Do not force a student to participate or to share their opinion.
To benefit from moozoom, students have to be willing to participate in the activities. If you’re using moozoom in the classroom, do not force a student to share their opinion with the rest of the class or to talk about things they’ve experienced. Students who do not want to participate should be allowed to observe the rest of the class.
Try not to judge your students’ thoughts and behaviours.
Try not to criticize them. Suggest lines of thoughts by asking your students open questions. Criticism and blame can harm a child’s self-esteem and can lead to them losing interest in the activity.
Try not to compare your students
moozoom is a tool that enables kids to learn in a very person-specific way. Each child will develop on the platform at their own pace.
Adopt a positive attitude.
Each little bit of progress deserves to be celebrated, and by celebrating the little “victories” you’ll be helping to improve your students’ sense of competency. It helps them to realize that they have the power to manage their emotions and interpersonal relationships. You mustn’t force your students to become champion “emotion managers,” but help them see that it’s OK to make mistakes along the way.
Help your students build on what they have learned.
Consult the Keys to action file available in the Educational support section to find inspiration for activities and exercises that can help your students build on what they have learned from moozoom
To help your students integrate the things they learn from moozoom, we recommend that you encourage them to put their new skills into practice. Try and incite them to use their new skills in the classroom, in the school yard and at home.
If one of your students becomes very emotional or upset during an activity, refer them to a professional.
If one of your students seems to be in a great deal of distress, try and prevent an emotional outburst that could upset your other students. If you see that a student is in distress, respond quickly and tell them that what they are feeling/saying is very important but that you would prefer to talk to them about it in private.
Meet with the child one-on-one and tell them that you understand what they are going through and that you are worried about them. Make sure you tell their parents about what has happened and ask for their permission to refer the student to another member of staff (psychologist or special education teacher).
Your interactions with students should be aimed at encouraging thought and discussion.

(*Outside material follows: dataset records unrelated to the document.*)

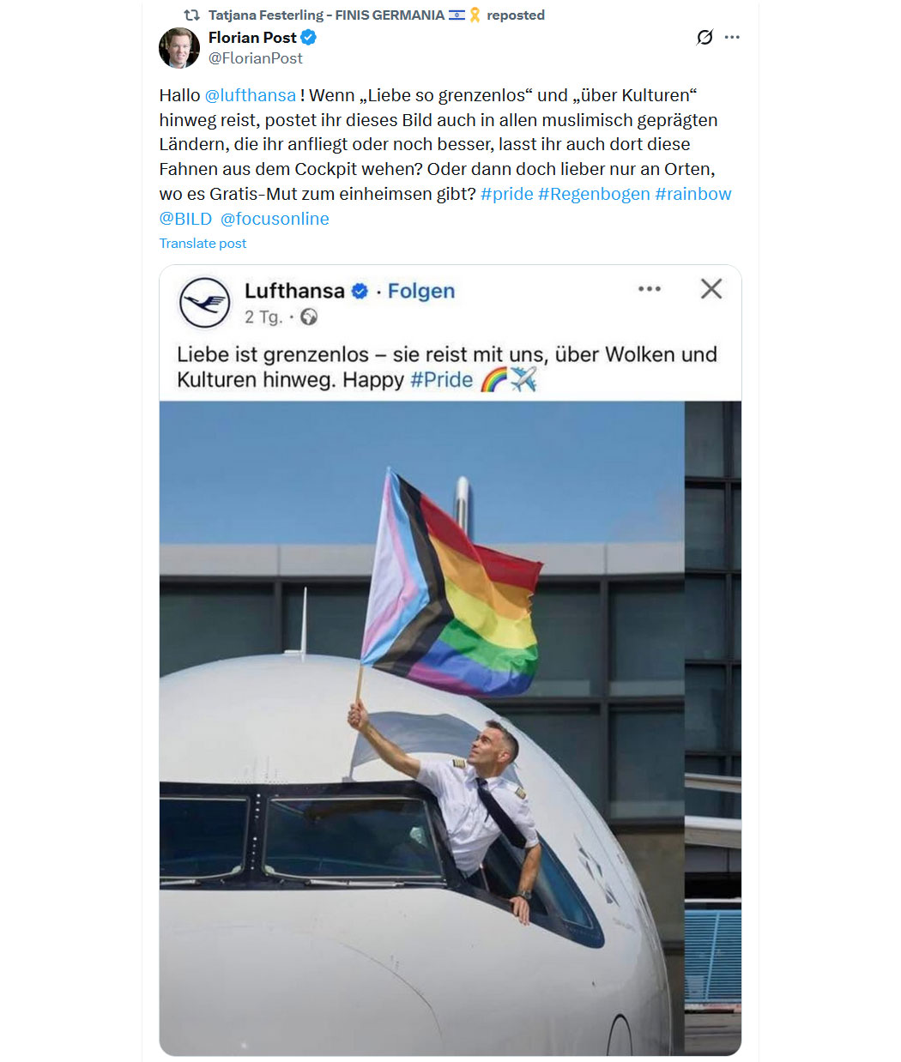The width and height of the screenshot is (901, 1062).
Task: Click Florian Post's blue verified badge
Action: point(309,37)
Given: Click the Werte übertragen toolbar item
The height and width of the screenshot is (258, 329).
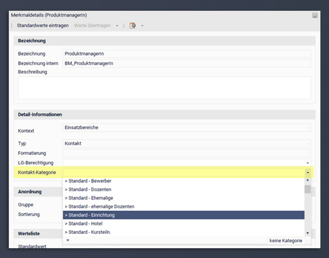Looking at the screenshot, I should coord(92,25).
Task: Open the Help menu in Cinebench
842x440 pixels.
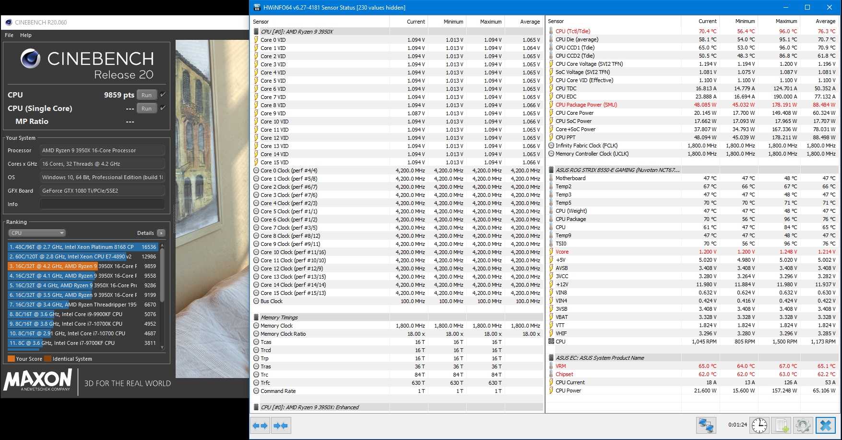Action: [26, 35]
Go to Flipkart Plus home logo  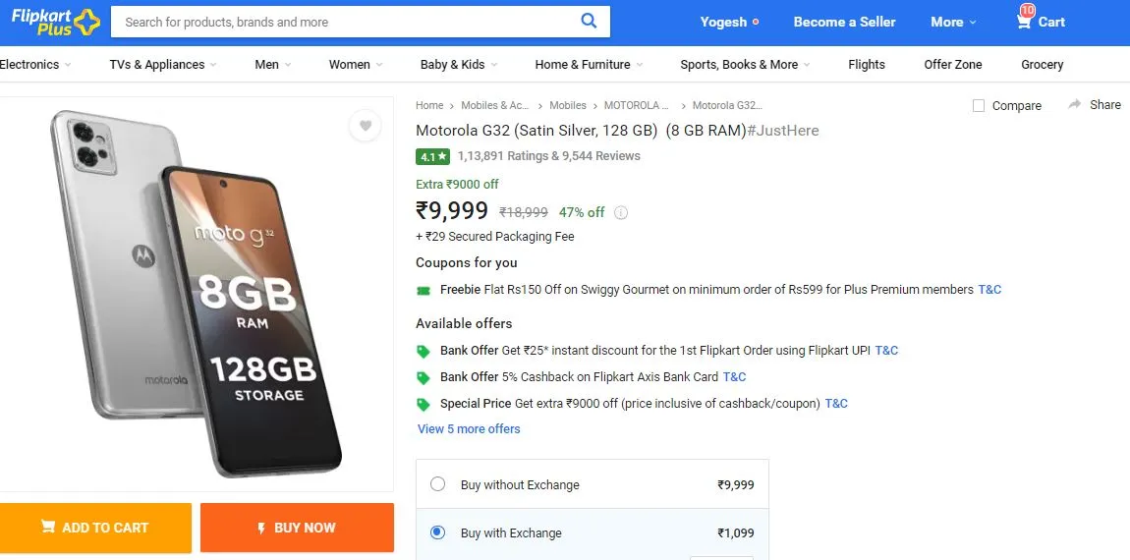pyautogui.click(x=55, y=22)
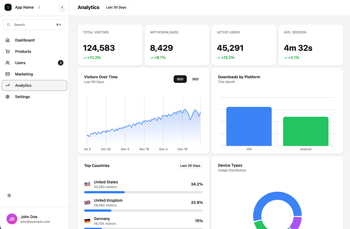Open Settings via the gear icon
The image size is (350, 229).
[7, 97]
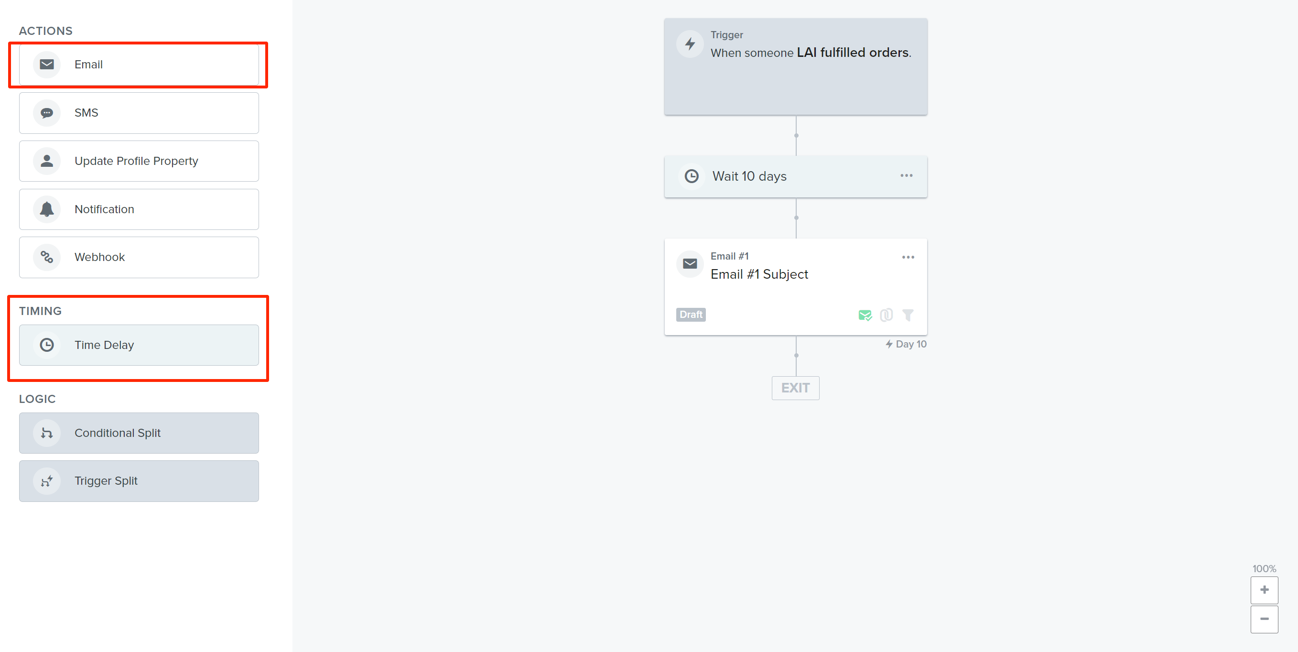
Task: Select the Email action envelope icon
Action: click(x=47, y=64)
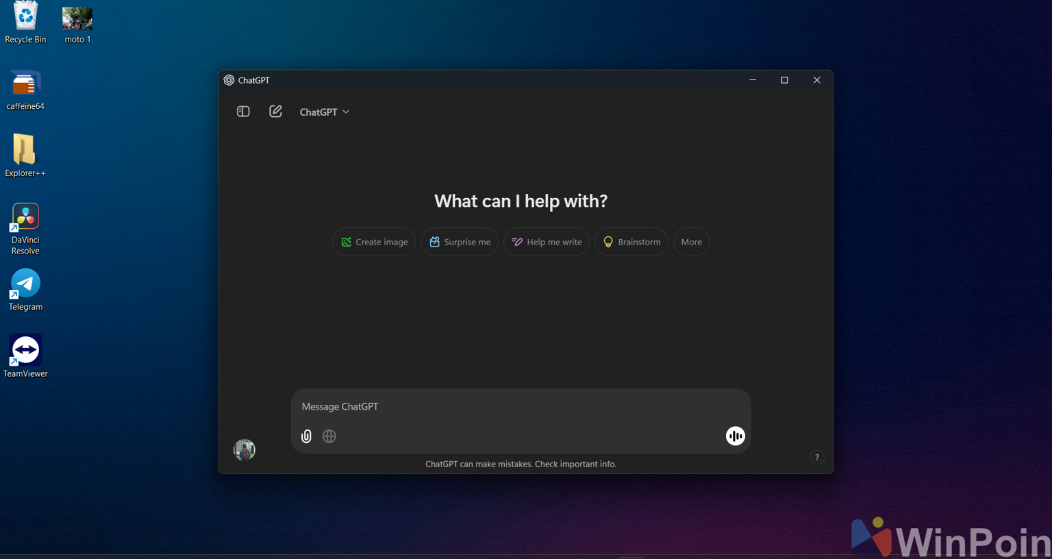Select the DaVinci Resolve desktop shortcut
Viewport: 1052px width, 559px height.
(25, 229)
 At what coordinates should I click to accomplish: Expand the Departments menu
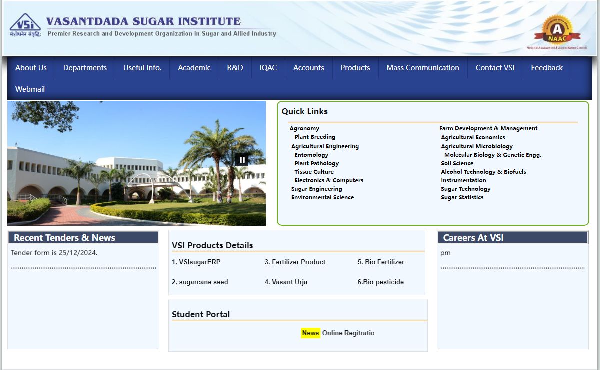(85, 68)
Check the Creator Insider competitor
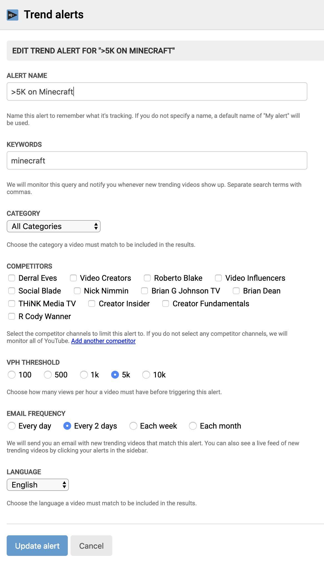 pyautogui.click(x=92, y=304)
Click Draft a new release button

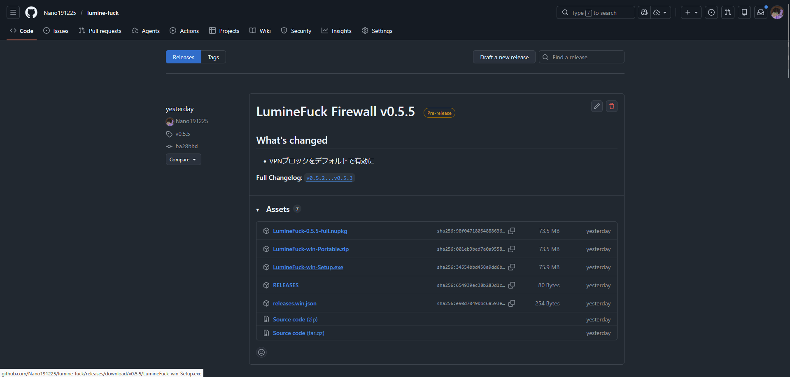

moozoom is a self-learning platform where each child progresses at their own pace. The teacher’s role is to accompany students on their journey. The SEL material on moozoom has been developed by professionals (psychologists and psychoeducators), and so you should try not to interject with your own lessons.
Activities can be completed individually or in groups
Depending on the activity, you might want to create subgroups or work as one large group.
If students are working in a subgroup:
make sure that they are working with another child that they either get along with well or trust. It’s key that you know the dynamic of the subgroup before starting a moozoom activity. If a student is paired with someone they don’t trust, they won’t want to share their opinions or feelings.
If students are working in a large group:
make sure there’s an atmosphere or respect and trust before starting an activity. Explain to your class that moozoom isn’t a competition or contest and that everyone can voice their opinion. There are no right or wrong answers. Do not tolerate negative comments towards other children.